§ Extracted material
________________

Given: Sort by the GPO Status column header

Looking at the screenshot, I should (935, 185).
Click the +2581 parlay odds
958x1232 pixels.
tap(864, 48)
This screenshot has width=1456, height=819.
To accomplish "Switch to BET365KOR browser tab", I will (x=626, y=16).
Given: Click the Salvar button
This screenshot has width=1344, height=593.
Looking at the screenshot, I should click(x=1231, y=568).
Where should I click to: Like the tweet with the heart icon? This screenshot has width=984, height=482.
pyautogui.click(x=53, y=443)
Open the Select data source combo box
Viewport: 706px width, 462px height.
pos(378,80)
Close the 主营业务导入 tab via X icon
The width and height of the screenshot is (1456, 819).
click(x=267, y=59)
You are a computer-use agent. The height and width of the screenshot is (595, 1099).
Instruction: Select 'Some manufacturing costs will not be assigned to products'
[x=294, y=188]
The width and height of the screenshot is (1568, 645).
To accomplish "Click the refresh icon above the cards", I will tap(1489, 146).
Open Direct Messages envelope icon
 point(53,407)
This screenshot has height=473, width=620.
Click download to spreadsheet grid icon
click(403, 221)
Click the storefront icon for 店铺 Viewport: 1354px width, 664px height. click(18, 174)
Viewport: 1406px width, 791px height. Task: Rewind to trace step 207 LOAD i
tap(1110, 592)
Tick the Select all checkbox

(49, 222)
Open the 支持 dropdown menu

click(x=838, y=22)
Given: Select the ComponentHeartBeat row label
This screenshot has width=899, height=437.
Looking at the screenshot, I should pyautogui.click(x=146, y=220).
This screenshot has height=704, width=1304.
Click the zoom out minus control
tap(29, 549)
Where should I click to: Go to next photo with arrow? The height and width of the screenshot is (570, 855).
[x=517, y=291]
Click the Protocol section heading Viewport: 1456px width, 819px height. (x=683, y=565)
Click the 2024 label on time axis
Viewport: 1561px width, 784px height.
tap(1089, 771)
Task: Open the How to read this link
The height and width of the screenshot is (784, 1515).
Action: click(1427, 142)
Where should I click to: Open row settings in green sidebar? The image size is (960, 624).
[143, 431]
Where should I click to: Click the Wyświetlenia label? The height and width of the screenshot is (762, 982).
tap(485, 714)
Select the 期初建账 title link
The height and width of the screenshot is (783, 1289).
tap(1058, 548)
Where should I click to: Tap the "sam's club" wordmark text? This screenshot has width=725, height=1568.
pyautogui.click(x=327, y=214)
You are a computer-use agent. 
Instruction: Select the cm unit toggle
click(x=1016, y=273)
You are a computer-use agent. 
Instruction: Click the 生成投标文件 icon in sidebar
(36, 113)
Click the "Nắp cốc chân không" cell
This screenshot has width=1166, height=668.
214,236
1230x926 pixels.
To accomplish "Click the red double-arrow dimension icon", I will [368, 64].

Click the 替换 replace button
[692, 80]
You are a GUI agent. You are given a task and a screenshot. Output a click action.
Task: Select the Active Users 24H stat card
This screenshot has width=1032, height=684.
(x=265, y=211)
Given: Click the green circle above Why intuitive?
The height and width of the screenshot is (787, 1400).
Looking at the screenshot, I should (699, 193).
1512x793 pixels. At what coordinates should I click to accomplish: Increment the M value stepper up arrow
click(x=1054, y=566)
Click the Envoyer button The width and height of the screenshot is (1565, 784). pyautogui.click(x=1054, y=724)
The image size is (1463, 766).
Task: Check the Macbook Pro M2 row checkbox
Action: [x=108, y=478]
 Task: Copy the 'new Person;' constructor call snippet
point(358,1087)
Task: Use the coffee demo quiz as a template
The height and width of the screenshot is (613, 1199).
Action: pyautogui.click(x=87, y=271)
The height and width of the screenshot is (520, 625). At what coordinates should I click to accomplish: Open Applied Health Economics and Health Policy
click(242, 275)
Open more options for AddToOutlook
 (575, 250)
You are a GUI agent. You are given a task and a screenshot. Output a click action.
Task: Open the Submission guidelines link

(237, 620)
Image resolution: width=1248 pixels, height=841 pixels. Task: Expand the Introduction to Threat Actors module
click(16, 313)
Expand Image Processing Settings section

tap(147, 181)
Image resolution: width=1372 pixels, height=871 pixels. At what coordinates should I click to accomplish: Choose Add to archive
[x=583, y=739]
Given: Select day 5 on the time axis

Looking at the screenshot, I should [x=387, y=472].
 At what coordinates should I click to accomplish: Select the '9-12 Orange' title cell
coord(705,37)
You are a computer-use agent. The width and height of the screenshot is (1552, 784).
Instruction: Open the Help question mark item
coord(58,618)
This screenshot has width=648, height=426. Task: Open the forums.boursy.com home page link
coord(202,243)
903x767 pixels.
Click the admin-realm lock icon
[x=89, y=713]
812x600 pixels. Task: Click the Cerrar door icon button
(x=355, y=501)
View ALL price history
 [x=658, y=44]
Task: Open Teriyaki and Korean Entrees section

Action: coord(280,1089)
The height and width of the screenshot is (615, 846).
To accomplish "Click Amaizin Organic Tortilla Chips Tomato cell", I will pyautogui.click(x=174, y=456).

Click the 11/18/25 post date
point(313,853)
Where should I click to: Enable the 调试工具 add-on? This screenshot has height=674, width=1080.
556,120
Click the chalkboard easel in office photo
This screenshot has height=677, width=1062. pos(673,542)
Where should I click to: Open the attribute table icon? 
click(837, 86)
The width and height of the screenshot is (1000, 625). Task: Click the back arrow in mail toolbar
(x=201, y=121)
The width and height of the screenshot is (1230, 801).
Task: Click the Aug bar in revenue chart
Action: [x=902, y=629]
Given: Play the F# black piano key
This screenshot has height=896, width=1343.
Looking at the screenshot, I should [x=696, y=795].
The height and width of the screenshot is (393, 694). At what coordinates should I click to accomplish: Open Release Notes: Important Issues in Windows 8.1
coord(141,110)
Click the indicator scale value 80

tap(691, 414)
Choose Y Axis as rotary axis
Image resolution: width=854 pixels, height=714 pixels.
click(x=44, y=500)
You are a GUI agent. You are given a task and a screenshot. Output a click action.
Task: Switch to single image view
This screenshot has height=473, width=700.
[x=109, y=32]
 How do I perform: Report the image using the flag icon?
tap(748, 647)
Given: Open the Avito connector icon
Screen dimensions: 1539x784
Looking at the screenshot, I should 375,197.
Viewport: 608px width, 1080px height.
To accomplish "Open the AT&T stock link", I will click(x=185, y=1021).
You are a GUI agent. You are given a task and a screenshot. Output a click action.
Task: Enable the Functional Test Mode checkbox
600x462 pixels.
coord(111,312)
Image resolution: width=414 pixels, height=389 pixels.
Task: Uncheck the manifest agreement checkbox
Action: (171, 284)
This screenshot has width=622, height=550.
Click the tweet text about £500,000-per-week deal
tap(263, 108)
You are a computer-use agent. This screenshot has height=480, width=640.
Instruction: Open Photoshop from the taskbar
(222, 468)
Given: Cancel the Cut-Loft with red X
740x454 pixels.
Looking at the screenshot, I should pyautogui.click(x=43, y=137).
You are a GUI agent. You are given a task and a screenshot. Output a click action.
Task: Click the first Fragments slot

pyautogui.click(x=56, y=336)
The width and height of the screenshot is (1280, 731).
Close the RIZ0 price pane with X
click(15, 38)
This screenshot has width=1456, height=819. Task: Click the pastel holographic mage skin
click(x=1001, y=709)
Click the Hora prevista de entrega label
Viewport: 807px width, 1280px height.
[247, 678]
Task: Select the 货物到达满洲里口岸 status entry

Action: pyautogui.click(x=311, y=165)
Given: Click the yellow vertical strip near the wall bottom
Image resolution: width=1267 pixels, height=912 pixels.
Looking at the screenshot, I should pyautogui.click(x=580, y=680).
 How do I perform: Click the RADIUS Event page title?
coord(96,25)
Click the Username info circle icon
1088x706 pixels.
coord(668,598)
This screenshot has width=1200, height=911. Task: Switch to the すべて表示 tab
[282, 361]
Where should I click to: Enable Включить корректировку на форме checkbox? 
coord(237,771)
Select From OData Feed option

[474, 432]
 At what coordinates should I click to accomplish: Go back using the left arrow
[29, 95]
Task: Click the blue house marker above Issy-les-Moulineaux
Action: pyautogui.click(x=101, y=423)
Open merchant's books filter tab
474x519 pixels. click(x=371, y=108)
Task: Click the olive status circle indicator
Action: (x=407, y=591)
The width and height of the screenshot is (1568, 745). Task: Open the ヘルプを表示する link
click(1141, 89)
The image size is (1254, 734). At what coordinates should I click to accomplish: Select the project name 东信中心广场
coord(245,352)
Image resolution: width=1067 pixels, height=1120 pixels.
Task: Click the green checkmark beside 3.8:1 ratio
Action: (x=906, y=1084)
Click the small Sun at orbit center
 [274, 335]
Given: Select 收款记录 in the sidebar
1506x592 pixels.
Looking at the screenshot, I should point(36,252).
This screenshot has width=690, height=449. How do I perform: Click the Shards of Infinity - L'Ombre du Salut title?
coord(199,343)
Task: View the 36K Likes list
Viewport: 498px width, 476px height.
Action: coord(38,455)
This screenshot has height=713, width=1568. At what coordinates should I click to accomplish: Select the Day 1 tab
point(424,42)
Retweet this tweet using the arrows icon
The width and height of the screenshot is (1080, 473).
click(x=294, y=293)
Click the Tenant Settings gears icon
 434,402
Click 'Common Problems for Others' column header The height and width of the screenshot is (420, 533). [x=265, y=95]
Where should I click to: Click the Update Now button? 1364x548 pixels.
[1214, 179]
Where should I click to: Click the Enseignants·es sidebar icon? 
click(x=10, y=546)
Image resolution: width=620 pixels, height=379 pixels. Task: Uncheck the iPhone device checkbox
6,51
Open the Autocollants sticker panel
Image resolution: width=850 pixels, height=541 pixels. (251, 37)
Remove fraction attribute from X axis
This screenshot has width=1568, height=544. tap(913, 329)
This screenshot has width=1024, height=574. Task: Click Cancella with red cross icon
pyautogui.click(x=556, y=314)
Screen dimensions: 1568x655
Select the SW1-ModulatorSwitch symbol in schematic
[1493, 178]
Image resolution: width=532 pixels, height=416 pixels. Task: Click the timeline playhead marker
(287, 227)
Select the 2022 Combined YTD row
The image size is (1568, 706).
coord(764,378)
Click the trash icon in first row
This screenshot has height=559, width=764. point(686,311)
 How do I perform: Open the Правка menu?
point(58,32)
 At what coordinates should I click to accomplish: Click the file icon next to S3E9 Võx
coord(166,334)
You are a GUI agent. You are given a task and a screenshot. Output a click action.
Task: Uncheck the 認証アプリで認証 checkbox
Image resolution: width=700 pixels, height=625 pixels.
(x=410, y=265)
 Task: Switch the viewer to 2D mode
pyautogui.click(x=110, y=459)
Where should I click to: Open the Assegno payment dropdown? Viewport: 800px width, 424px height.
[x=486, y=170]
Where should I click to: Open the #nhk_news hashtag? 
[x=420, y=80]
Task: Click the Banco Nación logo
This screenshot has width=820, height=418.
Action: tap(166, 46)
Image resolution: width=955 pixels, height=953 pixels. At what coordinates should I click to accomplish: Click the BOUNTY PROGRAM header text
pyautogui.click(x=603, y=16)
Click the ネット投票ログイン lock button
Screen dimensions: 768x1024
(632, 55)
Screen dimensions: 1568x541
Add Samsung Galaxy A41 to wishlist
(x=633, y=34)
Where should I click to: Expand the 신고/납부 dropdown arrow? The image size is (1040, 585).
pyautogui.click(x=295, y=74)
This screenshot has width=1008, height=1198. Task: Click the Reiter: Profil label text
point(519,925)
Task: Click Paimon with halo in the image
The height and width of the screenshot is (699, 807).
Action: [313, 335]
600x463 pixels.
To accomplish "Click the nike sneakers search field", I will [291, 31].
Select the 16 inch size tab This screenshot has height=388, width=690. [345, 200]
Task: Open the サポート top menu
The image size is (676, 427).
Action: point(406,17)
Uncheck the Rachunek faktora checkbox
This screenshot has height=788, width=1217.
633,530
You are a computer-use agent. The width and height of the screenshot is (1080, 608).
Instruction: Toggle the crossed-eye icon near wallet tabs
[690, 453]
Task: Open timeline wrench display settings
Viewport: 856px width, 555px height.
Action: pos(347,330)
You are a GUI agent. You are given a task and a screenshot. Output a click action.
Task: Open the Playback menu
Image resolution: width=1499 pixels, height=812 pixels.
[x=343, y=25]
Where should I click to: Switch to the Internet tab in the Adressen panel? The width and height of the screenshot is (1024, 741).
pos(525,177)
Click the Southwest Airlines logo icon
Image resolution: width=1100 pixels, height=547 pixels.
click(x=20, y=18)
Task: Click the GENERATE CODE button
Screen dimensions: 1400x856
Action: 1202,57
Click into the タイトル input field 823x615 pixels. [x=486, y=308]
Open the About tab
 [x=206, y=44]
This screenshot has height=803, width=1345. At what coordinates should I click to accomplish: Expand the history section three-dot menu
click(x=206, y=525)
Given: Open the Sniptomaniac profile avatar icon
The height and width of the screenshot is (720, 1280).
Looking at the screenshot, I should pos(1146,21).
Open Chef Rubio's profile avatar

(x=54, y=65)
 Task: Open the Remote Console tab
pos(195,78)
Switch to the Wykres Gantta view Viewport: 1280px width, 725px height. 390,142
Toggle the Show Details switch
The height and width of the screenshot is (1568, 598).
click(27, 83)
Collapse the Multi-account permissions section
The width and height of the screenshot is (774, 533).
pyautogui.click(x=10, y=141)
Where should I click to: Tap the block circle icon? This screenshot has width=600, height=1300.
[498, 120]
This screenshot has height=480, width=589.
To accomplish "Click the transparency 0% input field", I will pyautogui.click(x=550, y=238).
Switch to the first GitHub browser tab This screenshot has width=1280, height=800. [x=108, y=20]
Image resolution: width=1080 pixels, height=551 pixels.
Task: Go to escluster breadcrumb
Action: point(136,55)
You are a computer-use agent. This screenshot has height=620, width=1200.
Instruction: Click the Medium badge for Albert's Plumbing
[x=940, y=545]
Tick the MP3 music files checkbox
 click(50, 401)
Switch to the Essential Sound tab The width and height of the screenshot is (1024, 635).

________________

§ About this task
Return each line of the material above in which the string "field" appears.

§ Your solution
To accomplish "Click the nike sneakers search field", I will [291, 31].
Click into the タイトル input field 823x615 pixels. [x=486, y=308]
To accomplish "Click the transparency 0% input field", I will pyautogui.click(x=550, y=238).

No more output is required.